Structure formation and clustering evolution

Through existing deep surveys with HST and various ground-based telescopes, as well as the results of cosmological numerical simulations, we now have a rough qualitative picture of how galaxies and larger structures formed throughout the history of the Universe.

In hierarchical structure formation models such as the CDM theory, small density fluctuation grow and collapse to form virialized objects. In the early Universe, galaxy-scale density fluctuations with the highest peaks collapse earlier and form stars rapidly and efficiently due to the high density of the Universe. These early galaxy formation processes are related to larger-scale density fluctuations, since the highest galaxy-scale peaks tend to lie on the highest peaks over larger scale if the phase distribution of the initial density fluctuations is random (as assumed normally). The strong clustering of Lyman Break Galaxies as well as the existence of old massive galaxies seen in present-day cluster cores strongly support this picture. On the other hand, galaxy formation proceeds more slowly in lower-density regions, and galaxy infall from the low-density to high-density regions causes the apparent evolution of the galaxy population in high-density region (i.e., the Butcher-Oemler effect). Various other observational results, such as the evolution of galaxy clustering strength with redshift and the number density evolution of field galaxies, also support this idea.

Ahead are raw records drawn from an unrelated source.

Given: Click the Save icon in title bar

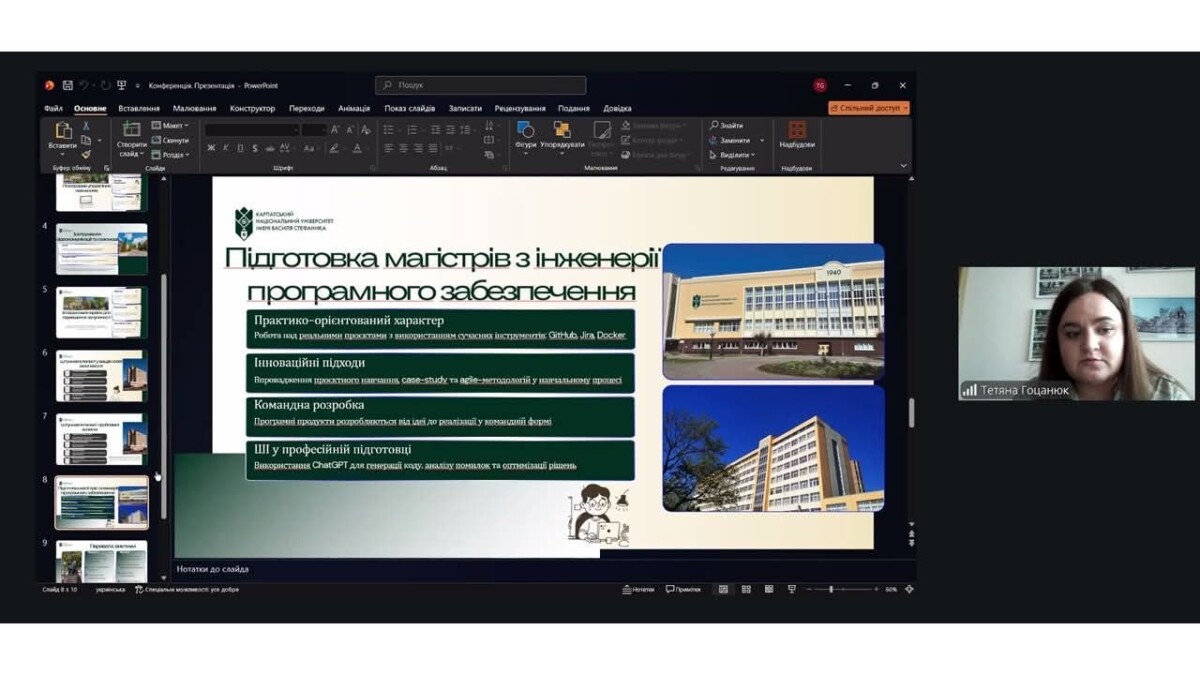Looking at the screenshot, I should click(x=67, y=86).
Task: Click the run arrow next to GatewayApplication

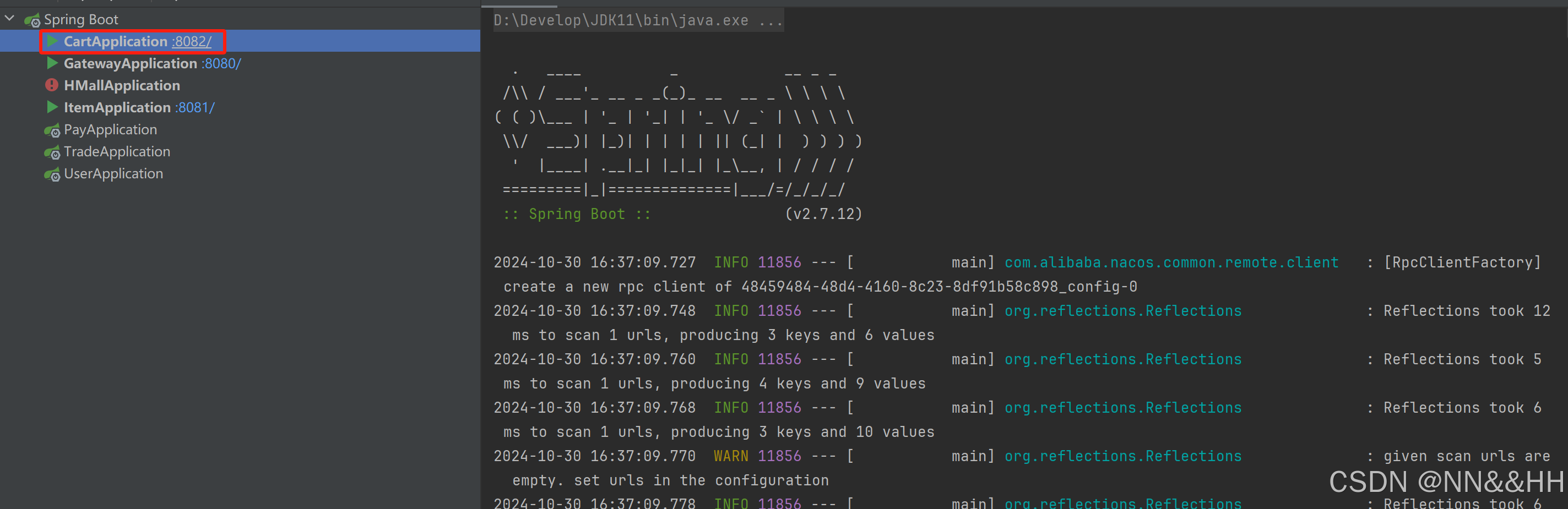Action: (52, 63)
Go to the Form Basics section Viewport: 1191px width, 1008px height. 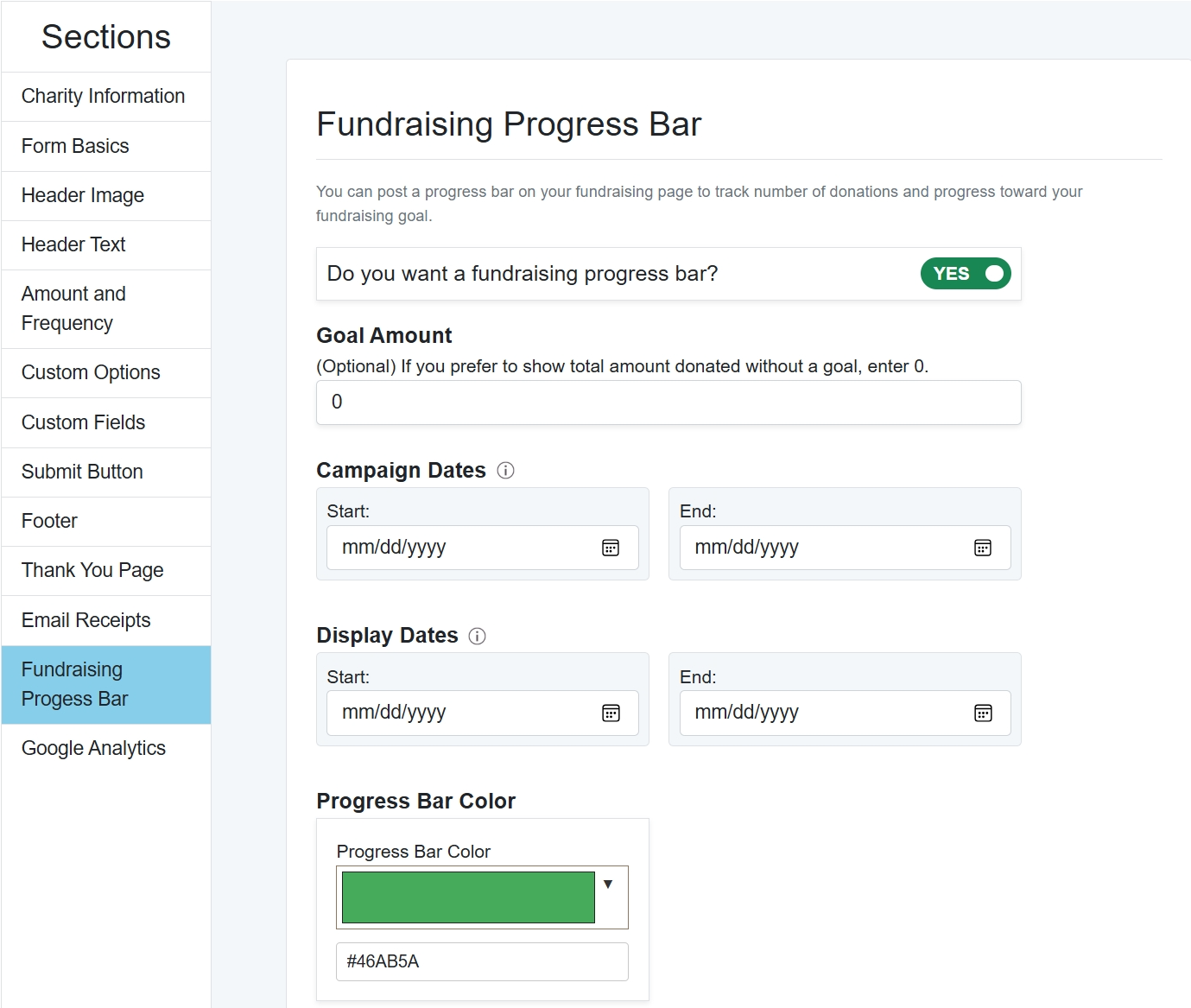click(x=75, y=147)
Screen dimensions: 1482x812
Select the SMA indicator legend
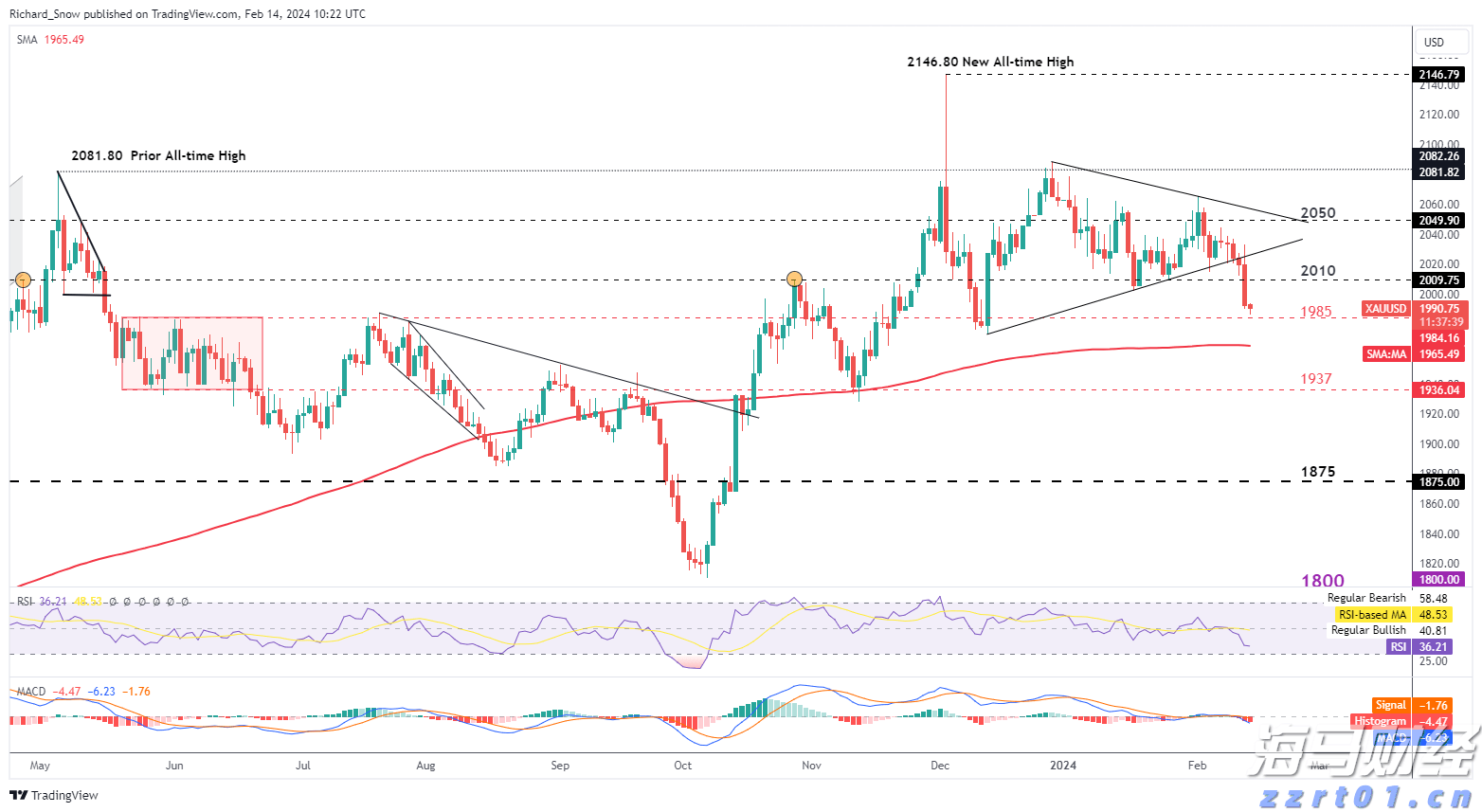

Existing deep survey data is poorly suited to addressing this fundamental, global issue due to the limited and non-contiguous volume coverage. The SXDS is a unique opportunity to map the general history of structure formation.

At z > 1, the contrast of a galaxy cluster above the field galaxies is substantially reduced, making optical (or near-infrared) color-selection impractical. In addition, at high redshift cluster members may still be undergoing substantial star formation which will affect their optical-infrared colors -- consequently, optical cluster searches (which assume that cluster members form a coeval, evolved population) may be substantially incomplete. Finally, the large scatter in the X-ray luminosity-optical cluster richness plane means that optical selection may not be a suitable way to detect large concentrations of mass.

X-ray imaging provides a simpler way to detect clusters of galaxies, since a typical core diameter of 500 kpc corresponds to ~60'' at z=2, much larger than the XMM-Newton PSF of ~12''. This means that even the most distant clusters will be flagged as extended objects, provided enough source photons are collected. Since the sensitivity of the XMM-Newton observations is high enough to detect clusters with Lx=5×1043 erg/s at z~2, we have the opportunity to examine in detail the same volume of the Universe at optical/infrared and X-ray wavelengths to see the evolution of galaxy clustering. We have the following specific questions to be answered by the survey:

  1. Mass mapping of the distant Universe by X-rays/galaxies/weak lensing.
    We can compare the distribution of galaxy concentrations detected by multicolor analysis (using the `matched filter' method), X-ray clusters, and clusters detected by weak-lensing S/N mapping. Comparing results from the weak-lensing method (for which the excellent image quality of Subaru is important) with others is very important since the lensing method provides the real `mass' mapping and we can directly follow the M/L evolution of the dense regions of the Universe.
  2. Revealing the environmental dependency of the galaxy population at high redshift.
    As a result of our extensive photometric data and high photo-z accuracy, we can split our galaxy catalogue according to further criteria, such as environment and/or color. We can therefore investigate the evolution of the galaxy population in different environmental regions.
  3. Evolution of the galaxy clustering strength.
    Modern cosmological models include star formation prescriptions and calculate the observed colors of galaxies. Our large survey area and accurate photometry (at 26th magnitude, the limits of most surveys, our photometric uncertainty will be only a few per cent) will enable us to produce large galaxy samples over a wide luminosity range to compare with the predictions of models.